__Recorded information__:
· · ·
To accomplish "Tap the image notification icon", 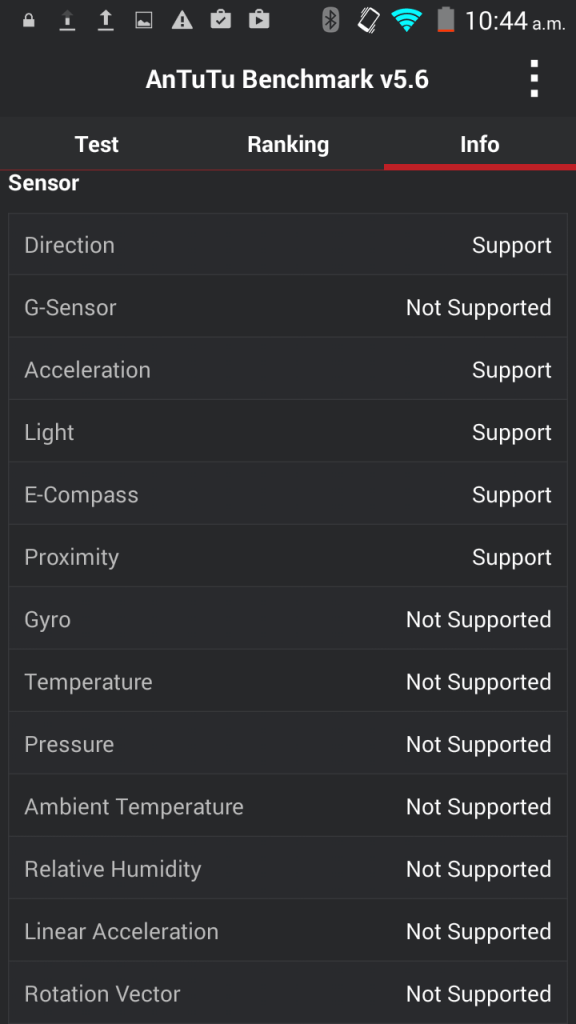I will [x=144, y=21].
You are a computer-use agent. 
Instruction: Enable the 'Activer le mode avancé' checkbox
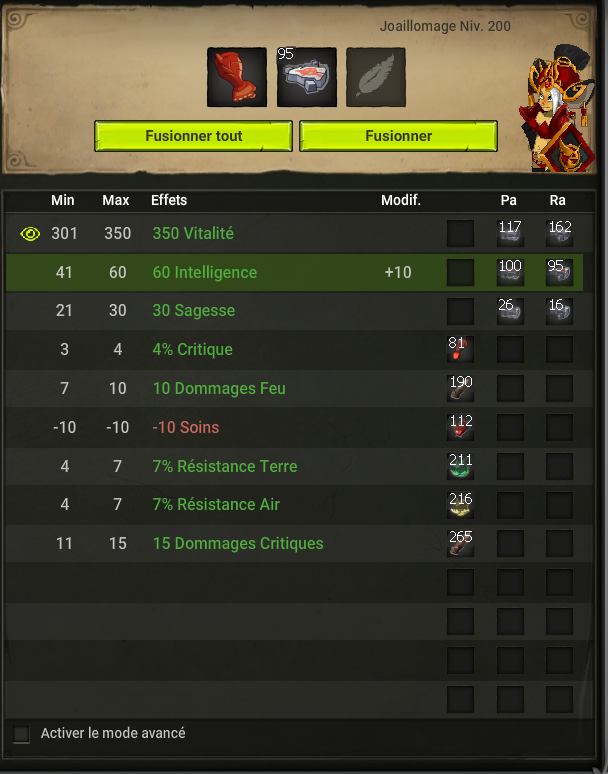21,734
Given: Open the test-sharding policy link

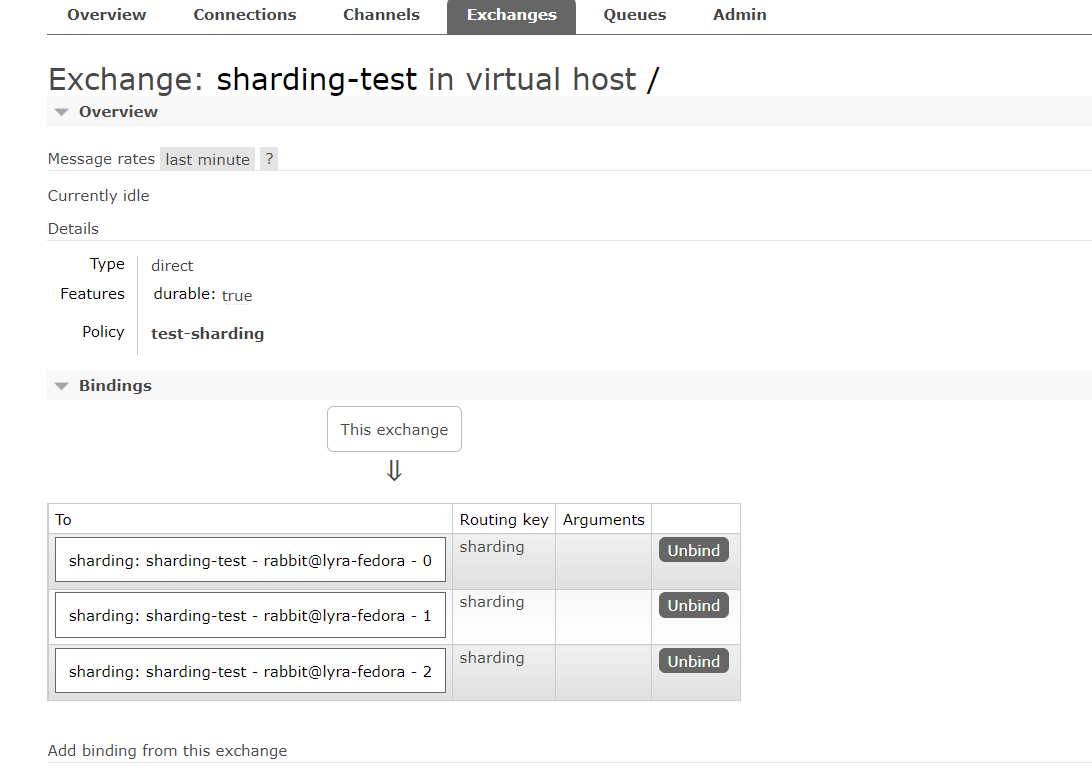Looking at the screenshot, I should pos(207,334).
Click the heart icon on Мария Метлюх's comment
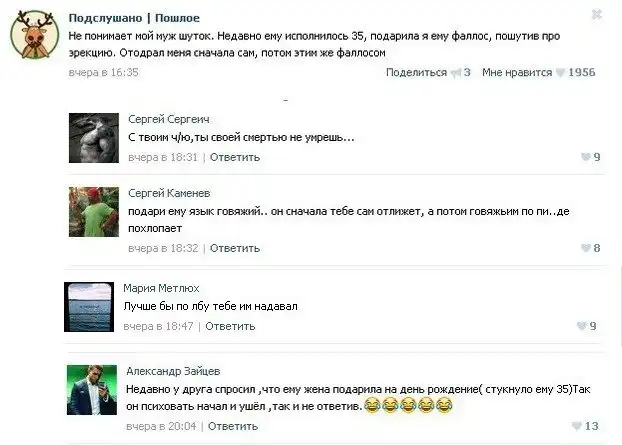This screenshot has height=445, width=622. point(581,326)
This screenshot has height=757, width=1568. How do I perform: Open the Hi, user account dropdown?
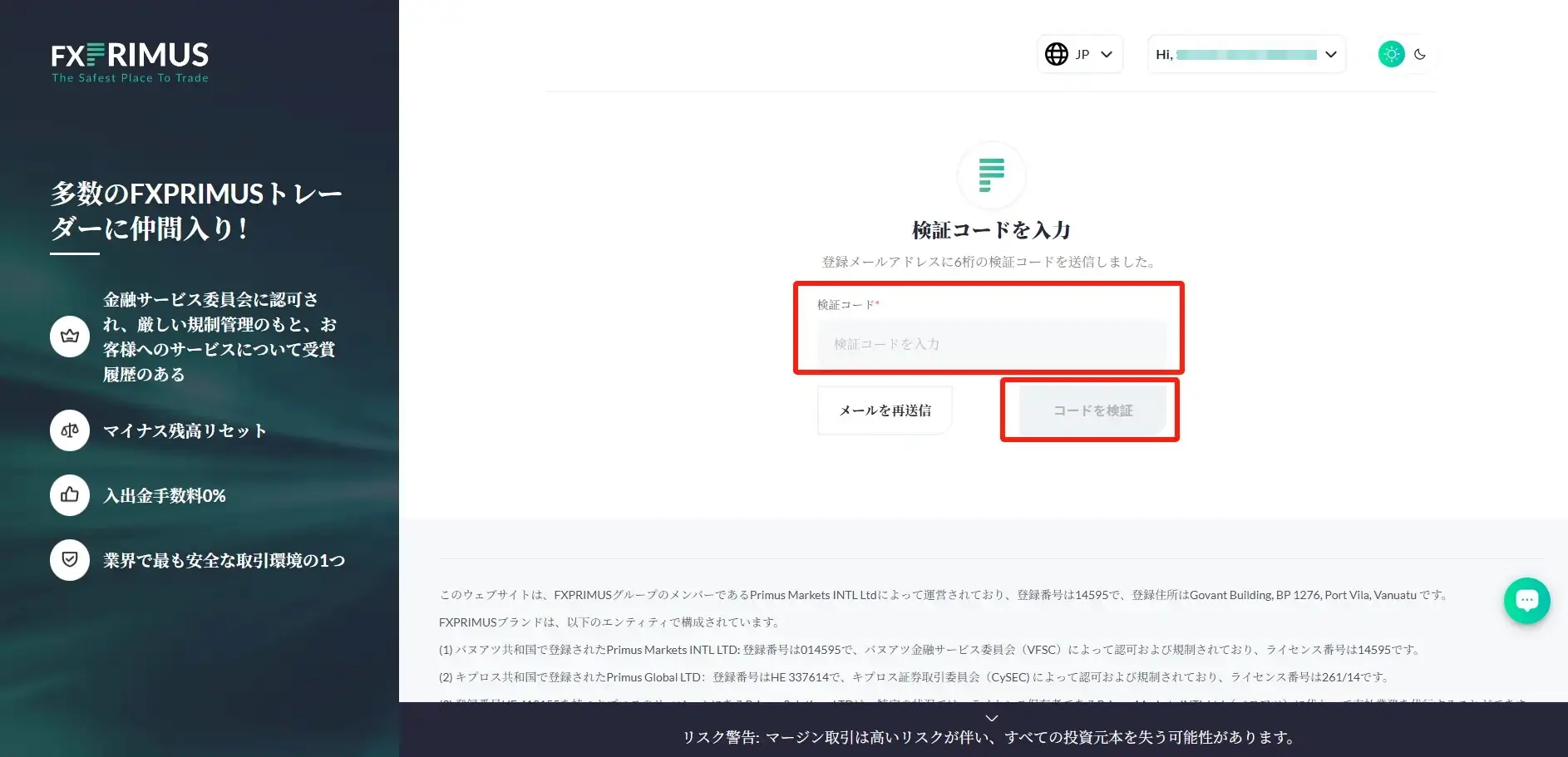tap(1246, 54)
· · ·
__What the task asks__: Rewrite the data starting at the line containing "Click the heart" and ending at the end of the data, with "dropdown" replaced by "menu" and nothing else changed. Leave the pictures out of your answer.

__The solution__:
Click the heart icon on Мария Метлюх's comment
This screenshot has height=445, width=622. point(581,326)
This screenshot has height=757, width=1568. How do I perform: Open the Hi, user account menu?
tap(1246, 54)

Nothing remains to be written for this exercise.